**WHAT IS NEEDED**.
The entries are given below. Output each one unchanged.

**INFORMATION SHOWN**.
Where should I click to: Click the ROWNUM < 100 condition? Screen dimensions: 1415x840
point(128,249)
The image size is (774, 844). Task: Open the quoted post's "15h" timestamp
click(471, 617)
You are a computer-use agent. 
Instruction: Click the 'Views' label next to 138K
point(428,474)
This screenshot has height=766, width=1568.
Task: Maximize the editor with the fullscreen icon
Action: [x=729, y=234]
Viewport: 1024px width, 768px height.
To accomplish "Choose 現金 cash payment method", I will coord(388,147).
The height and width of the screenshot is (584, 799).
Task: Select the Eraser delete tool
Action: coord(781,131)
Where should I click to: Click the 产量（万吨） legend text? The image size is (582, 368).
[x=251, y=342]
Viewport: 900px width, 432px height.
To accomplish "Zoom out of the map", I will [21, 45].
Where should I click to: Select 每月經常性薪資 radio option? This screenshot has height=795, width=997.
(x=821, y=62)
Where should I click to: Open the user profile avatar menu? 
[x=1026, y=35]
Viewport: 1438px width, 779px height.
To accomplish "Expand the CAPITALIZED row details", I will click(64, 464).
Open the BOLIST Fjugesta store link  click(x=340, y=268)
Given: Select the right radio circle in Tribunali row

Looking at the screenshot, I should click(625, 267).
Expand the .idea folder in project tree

**RESPONSE TO THE TASK**.
Where should I click to: Click the ROWNUM < 100 condition? Screen dimensions: 1415x840
point(128,249)
The image size is (774, 844). Task: Open the quoted post's "15h" timestamp
click(471, 617)
You are a computer-use agent. 
Instruction: Click the 'Views' label next to 138K
point(428,474)
This screenshot has height=766, width=1568.
Task: Maximize the editor with the fullscreen icon
Action: [x=729, y=234]
Viewport: 1024px width, 768px height.
To accomplish "Choose 現金 cash payment method", I will coord(388,147).
The height and width of the screenshot is (584, 799).
Task: Select the Eraser delete tool
Action: coord(781,131)
Where should I click to: Click the 产量（万吨） legend text? The image size is (582, 368).
[x=251, y=342]
Viewport: 900px width, 432px height.
To accomplish "Zoom out of the map", I will [21, 45].
Where should I click to: Select 每月經常性薪資 radio option? This screenshot has height=795, width=997.
(x=821, y=62)
Where should I click to: Open the user profile avatar menu? 
[x=1026, y=35]
Viewport: 1438px width, 779px height.
To accomplish "Expand the CAPITALIZED row details", I will click(64, 464).
Open the BOLIST Fjugesta store link  click(x=340, y=268)
Given: Select the right radio circle in Tribunali row

Looking at the screenshot, I should click(625, 267).
Expand the .idea folder in project tree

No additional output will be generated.